--- START ---

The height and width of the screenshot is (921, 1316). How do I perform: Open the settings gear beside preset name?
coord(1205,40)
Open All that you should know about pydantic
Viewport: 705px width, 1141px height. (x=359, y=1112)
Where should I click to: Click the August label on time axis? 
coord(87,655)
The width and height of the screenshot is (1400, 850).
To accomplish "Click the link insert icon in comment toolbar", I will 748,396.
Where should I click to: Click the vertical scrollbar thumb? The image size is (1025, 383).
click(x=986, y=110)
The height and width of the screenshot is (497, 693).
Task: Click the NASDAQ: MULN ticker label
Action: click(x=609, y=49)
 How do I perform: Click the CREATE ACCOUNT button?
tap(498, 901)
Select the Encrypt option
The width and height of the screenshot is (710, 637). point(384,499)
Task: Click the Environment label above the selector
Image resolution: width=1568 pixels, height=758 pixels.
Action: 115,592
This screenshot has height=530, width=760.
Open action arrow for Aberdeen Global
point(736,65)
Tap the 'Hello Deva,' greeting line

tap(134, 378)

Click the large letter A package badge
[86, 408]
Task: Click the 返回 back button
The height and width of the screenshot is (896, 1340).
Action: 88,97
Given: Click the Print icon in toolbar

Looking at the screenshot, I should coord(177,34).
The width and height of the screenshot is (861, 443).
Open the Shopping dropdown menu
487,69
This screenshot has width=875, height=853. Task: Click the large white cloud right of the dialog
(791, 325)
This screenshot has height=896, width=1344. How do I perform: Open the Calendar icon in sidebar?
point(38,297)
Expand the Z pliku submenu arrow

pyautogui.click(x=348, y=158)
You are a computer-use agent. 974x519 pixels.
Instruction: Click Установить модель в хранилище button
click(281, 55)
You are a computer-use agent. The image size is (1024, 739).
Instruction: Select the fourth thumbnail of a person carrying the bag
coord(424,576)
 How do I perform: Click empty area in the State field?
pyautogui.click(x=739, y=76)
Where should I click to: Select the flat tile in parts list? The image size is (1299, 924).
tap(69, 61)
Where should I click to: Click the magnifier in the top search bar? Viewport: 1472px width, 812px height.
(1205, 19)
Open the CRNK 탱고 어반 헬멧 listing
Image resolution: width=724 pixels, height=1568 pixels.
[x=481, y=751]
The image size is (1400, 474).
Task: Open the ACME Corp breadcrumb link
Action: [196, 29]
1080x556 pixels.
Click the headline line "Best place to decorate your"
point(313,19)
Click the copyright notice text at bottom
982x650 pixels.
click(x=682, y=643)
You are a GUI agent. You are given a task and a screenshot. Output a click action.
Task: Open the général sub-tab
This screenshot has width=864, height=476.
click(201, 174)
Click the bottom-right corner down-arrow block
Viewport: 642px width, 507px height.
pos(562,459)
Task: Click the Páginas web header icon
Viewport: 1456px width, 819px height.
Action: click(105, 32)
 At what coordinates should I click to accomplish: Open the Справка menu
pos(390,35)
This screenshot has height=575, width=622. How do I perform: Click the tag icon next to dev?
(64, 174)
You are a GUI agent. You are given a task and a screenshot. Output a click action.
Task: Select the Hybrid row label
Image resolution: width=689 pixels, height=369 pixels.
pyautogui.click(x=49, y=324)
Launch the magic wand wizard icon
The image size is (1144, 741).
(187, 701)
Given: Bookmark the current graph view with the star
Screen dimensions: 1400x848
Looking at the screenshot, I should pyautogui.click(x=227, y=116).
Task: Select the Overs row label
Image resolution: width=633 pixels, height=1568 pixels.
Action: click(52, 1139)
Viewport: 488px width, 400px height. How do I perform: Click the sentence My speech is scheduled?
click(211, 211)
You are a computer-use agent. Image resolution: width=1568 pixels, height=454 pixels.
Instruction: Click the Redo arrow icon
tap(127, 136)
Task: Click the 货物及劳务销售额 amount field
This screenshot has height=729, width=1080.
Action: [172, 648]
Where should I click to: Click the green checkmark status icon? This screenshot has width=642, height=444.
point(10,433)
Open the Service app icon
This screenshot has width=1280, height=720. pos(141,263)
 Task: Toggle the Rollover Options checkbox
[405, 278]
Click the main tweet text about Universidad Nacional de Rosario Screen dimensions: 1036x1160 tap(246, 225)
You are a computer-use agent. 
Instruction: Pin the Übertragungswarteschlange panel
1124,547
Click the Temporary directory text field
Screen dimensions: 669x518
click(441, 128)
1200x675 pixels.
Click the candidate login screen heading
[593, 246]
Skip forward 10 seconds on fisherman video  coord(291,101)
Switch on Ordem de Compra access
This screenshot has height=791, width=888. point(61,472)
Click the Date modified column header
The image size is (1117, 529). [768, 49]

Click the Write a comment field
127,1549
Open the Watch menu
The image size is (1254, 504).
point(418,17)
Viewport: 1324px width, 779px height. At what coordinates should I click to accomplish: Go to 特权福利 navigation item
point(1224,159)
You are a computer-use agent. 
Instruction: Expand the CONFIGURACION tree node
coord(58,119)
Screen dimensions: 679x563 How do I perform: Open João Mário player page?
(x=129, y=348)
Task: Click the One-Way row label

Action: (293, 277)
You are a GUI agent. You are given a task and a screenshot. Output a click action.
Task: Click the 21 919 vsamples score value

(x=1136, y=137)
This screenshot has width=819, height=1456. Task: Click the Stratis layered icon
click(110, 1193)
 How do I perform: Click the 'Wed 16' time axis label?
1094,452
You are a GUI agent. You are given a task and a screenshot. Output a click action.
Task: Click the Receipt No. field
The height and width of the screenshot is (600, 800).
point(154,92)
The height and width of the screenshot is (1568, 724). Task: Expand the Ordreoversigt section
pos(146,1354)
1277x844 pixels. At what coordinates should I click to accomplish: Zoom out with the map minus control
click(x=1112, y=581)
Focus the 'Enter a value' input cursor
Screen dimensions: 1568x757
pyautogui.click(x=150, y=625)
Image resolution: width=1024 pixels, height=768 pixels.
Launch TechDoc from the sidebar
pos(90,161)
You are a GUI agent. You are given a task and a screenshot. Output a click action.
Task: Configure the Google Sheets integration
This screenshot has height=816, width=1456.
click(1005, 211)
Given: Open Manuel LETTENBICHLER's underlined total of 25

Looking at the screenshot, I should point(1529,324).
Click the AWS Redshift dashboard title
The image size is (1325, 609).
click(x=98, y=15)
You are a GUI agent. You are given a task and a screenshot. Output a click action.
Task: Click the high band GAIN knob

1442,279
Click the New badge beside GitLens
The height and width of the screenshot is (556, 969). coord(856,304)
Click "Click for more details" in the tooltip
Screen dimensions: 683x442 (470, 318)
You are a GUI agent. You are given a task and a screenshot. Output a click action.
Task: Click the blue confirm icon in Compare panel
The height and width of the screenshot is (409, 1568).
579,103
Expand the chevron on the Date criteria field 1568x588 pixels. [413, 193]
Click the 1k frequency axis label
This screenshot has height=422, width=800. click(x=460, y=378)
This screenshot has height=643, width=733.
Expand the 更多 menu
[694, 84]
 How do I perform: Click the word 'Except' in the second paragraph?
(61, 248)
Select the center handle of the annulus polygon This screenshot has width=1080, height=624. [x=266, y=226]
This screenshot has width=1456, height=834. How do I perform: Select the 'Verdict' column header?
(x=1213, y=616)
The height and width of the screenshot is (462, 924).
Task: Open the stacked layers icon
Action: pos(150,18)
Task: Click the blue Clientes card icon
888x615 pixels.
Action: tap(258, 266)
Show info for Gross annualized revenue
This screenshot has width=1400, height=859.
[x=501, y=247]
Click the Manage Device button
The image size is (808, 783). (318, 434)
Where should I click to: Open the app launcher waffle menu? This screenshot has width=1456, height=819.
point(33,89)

--- END ---

* Work to complete
Each record is to be transcribed exactly and in full.

* Output for this task
The height and width of the screenshot is (921, 1316). How do I perform: Open the settings gear beside preset name?
coord(1205,40)
Open All that you should know about pydantic
Viewport: 705px width, 1141px height. (x=359, y=1112)
Where should I click to: Click the August label on time axis? 
coord(87,655)
The width and height of the screenshot is (1400, 850).
To accomplish "Click the link insert icon in comment toolbar", I will 748,396.
Where should I click to: Click the vertical scrollbar thumb? The image size is (1025, 383).
click(x=986, y=110)
The height and width of the screenshot is (497, 693).
Task: Click the NASDAQ: MULN ticker label
Action: click(x=609, y=49)
 How do I perform: Click the CREATE ACCOUNT button?
tap(498, 901)
Select the Encrypt option
The width and height of the screenshot is (710, 637). point(384,499)
Task: Click the Environment label above the selector
Image resolution: width=1568 pixels, height=758 pixels.
Action: 115,592
This screenshot has height=530, width=760.
Open action arrow for Aberdeen Global
point(736,65)
Tap the 'Hello Deva,' greeting line

tap(134, 378)

Click the large letter A package badge
[86, 408]
Task: Click the 返回 back button
The height and width of the screenshot is (896, 1340).
Action: 88,97
Given: Click the Print icon in toolbar

Looking at the screenshot, I should coord(177,34).
The width and height of the screenshot is (861, 443).
Open the Shopping dropdown menu
487,69
This screenshot has width=875, height=853. Task: Click the large white cloud right of the dialog
(791, 325)
This screenshot has height=896, width=1344. How do I perform: Open the Calendar icon in sidebar?
point(38,297)
Expand the Z pliku submenu arrow

pyautogui.click(x=348, y=158)
You are a computer-use agent. 974x519 pixels.
Instruction: Click Установить модель в хранилище button
click(281, 55)
You are a computer-use agent. The image size is (1024, 739).
Instruction: Select the fourth thumbnail of a person carrying the bag
coord(424,576)
 How do I perform: Click empty area in the State field?
pyautogui.click(x=739, y=76)
Where should I click to: Select the flat tile in parts list? The image size is (1299, 924).
tap(69, 61)
Where should I click to: Click the magnifier in the top search bar? Viewport: 1472px width, 812px height.
(1205, 19)
Open the CRNK 탱고 어반 헬멧 listing
Image resolution: width=724 pixels, height=1568 pixels.
[x=481, y=751]
The image size is (1400, 474).
Task: Open the ACME Corp breadcrumb link
Action: [196, 29]
1080x556 pixels.
Click the headline line "Best place to decorate your"
point(313,19)
Click the copyright notice text at bottom
982x650 pixels.
click(x=682, y=643)
You are a GUI agent. You are given a task and a screenshot. Output a click action.
Task: Open the général sub-tab
This screenshot has width=864, height=476.
click(201, 174)
Click the bottom-right corner down-arrow block
Viewport: 642px width, 507px height.
pos(562,459)
Task: Click the Páginas web header icon
Viewport: 1456px width, 819px height.
Action: click(105, 32)
 At what coordinates should I click to accomplish: Open the Справка menu
pos(390,35)
This screenshot has height=575, width=622. How do I perform: Click the tag icon next to dev?
(64, 174)
You are a GUI agent. You are given a task and a screenshot. Output a click action.
Task: Select the Hybrid row label
Image resolution: width=689 pixels, height=369 pixels.
pyautogui.click(x=49, y=324)
Launch the magic wand wizard icon
The image size is (1144, 741).
(187, 701)
Given: Bookmark the current graph view with the star
Screen dimensions: 1400x848
Looking at the screenshot, I should pyautogui.click(x=227, y=116).
Task: Select the Overs row label
Image resolution: width=633 pixels, height=1568 pixels.
Action: click(52, 1139)
Viewport: 488px width, 400px height. How do I perform: Click the sentence My speech is scheduled?
click(211, 211)
You are a computer-use agent. Image resolution: width=1568 pixels, height=454 pixels.
Instruction: Click the Redo arrow icon
tap(127, 136)
Task: Click the 货物及劳务销售额 amount field
This screenshot has height=729, width=1080.
Action: [172, 648]
Where should I click to: Click the green checkmark status icon? This screenshot has width=642, height=444.
point(10,433)
Open the Service app icon
This screenshot has width=1280, height=720. pos(141,263)
 Task: Toggle the Rollover Options checkbox
[405, 278]
Click the main tweet text about Universidad Nacional de Rosario Screen dimensions: 1036x1160 tap(246, 225)
You are a computer-use agent. 
Instruction: Pin the Übertragungswarteschlange panel
1124,547
Click the Temporary directory text field
Screen dimensions: 669x518
click(441, 128)
1200x675 pixels.
Click the candidate login screen heading
[593, 246]
Skip forward 10 seconds on fisherman video  coord(291,101)
Switch on Ordem de Compra access
This screenshot has height=791, width=888. point(61,472)
Click the Date modified column header
The image size is (1117, 529). [768, 49]

Click the Write a comment field
127,1549
Open the Watch menu
The image size is (1254, 504).
point(418,17)
Viewport: 1324px width, 779px height. At what coordinates should I click to accomplish: Go to 特权福利 navigation item
point(1224,159)
You are a computer-use agent. 
Instruction: Expand the CONFIGURACION tree node
coord(58,119)
Screen dimensions: 679x563 How do I perform: Open João Mário player page?
(x=129, y=348)
Task: Click the One-Way row label

Action: (293, 277)
You are a GUI agent. You are given a task and a screenshot. Output a click action.
Task: Click the 21 919 vsamples score value

(x=1136, y=137)
This screenshot has width=819, height=1456. Task: Click the Stratis layered icon
click(110, 1193)
 How do I perform: Click the 'Wed 16' time axis label?
1094,452
You are a GUI agent. You are given a task and a screenshot. Output a click action.
Task: Click the Receipt No. field
The height and width of the screenshot is (600, 800).
point(154,92)
The height and width of the screenshot is (1568, 724). Task: Expand the Ordreoversigt section
pos(146,1354)
1277x844 pixels. At what coordinates should I click to accomplish: Zoom out with the map minus control
click(x=1112, y=581)
Focus the 'Enter a value' input cursor
Screen dimensions: 1568x757
pyautogui.click(x=150, y=625)
Image resolution: width=1024 pixels, height=768 pixels.
Launch TechDoc from the sidebar
pos(90,161)
You are a GUI agent. You are given a task and a screenshot. Output a click action.
Task: Configure the Google Sheets integration
This screenshot has height=816, width=1456.
click(1005, 211)
Given: Open Manuel LETTENBICHLER's underlined total of 25

Looking at the screenshot, I should point(1529,324).
Click the AWS Redshift dashboard title
The image size is (1325, 609).
click(x=98, y=15)
You are a GUI agent. You are given a task and a screenshot. Output a click action.
Task: Click the high band GAIN knob

1442,279
Click the New badge beside GitLens
The height and width of the screenshot is (556, 969). coord(856,304)
Click "Click for more details" in the tooltip
Screen dimensions: 683x442 (470, 318)
You are a GUI agent. You are given a task and a screenshot. Output a click action.
Task: Click the blue confirm icon in Compare panel
The height and width of the screenshot is (409, 1568).
579,103
Expand the chevron on the Date criteria field 1568x588 pixels. [413, 193]
Click the 1k frequency axis label
This screenshot has height=422, width=800. click(x=460, y=378)
This screenshot has height=643, width=733.
Expand the 更多 menu
[694, 84]
 How do I perform: Click the word 'Except' in the second paragraph?
(61, 248)
Select the center handle of the annulus polygon This screenshot has width=1080, height=624. [x=266, y=226]
This screenshot has width=1456, height=834. How do I perform: Select the 'Verdict' column header?
(x=1213, y=616)
The height and width of the screenshot is (462, 924).
Task: Open the stacked layers icon
Action: pos(150,18)
Task: Click the blue Clientes card icon
888x615 pixels.
Action: tap(258, 266)
Show info for Gross annualized revenue
This screenshot has width=1400, height=859.
[x=501, y=247]
Click the Manage Device button
The image size is (808, 783). (318, 434)
Where should I click to: Open the app launcher waffle menu? This screenshot has width=1456, height=819.
point(33,89)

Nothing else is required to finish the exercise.